Many of the things kids learn are impossible to pin down to an exact day. Learning to read, for example, is a huge milestone but it doesn’t happen in one day. There are a thousand moments of inching towards the first halting read-out-loud words and then a thousand more to the first independently-read sentence, then page, then book. The process is not necessarily that linear either. A child who is capable of reading a few sentences in a novel is capable of reading a complete Mr Men book and for a while we are not sure whether to say they are reading independently or not. Gradually they read more material independently until they never call out for help with a difficult word anymore. Somewhere along that long and winding road to independent reading, a teacher would step in and say that the child had graduated to ‘reading in the independent phase.’ That becomes a milestone. But, in reality, the child just took one more small step that day, not a giant leap.

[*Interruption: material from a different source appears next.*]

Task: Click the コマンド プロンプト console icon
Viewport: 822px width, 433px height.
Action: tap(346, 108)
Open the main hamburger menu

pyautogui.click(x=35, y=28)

Maybe that’s it — maybe that’s what I’m not allowing for. I’m not seeing the milestones because they are an artificial construct of the very real progress that I’ve celebrated along the way. In the literal sense a milestone marks a place on the road and gives an indication of the distance covered on the journey. Kids don’t leap from one milestone to another like stepping stones in a creek and then stand around on each one for a year before taking the next leap. School kids are trudging along the road while home-ed families scamper along, exploring the countryside as we go, sometimes travelling along the road and sometimes going cross-country as the mood takes us. We pass the milestones regardless of whether we are on the road or in the fields but barely notice them. We are enjoying the journey out in the fresh air rather than counting down the miles until the time the trip is over.

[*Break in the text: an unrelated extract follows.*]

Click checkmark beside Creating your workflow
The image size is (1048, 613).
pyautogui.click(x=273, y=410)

School parents need the milestones because they aren’t with their children as often as we are. They repeat things from their children’s report cards rather than saying what their children are actually doing — because they don’t really know. I hear over and over again, “She got a very good report…her teacher is very pleased with her.” I can’t help thinking that it doesn’t mean much about who the child actually is. What does she like doing? What is she interested in? What is she passionate about? Who is she?

We home educators don’t need to celebrate little Johnny being promoted to Grade Four because it really has no meaning. We do celebrate real skills in the context they are acquired but they aren’t necessarily one event. We notice the first time Johnny manages percentages by calculating how much the Lego set will cost during the 20% off sale. We know how much help was necessary, we notice that the next time he needs less. Sometimes the incremental changes are so small that they don’t even break the consciousness of the most attentive parent. However we are generally aware of what our children are capable of. We know how much assistance to give and we know when they are ready to handle the easy ones and need help with the harder stuff. This is true time and time again from how much help they need at the playground as toddlers to how much help they need filling in the forms when registering to vote.

As home educating parents we’ve been there every step of the way as our children’s assistant, their guide, their mentor. We’ve been working away quietly at making ourselves as unnecessary as possible by increasing the length and frequency of times they travel solo. So much so that they don’t notice the process and often don’t give us much credit for what we’ve done. A lot of the time, nor do we.

So there will be no appreciative gifts on my buffet at the end of this year from kids I might never see again. But I’ll know what I did this year and that it is all part of the continuum of parenting — not a year in isolation.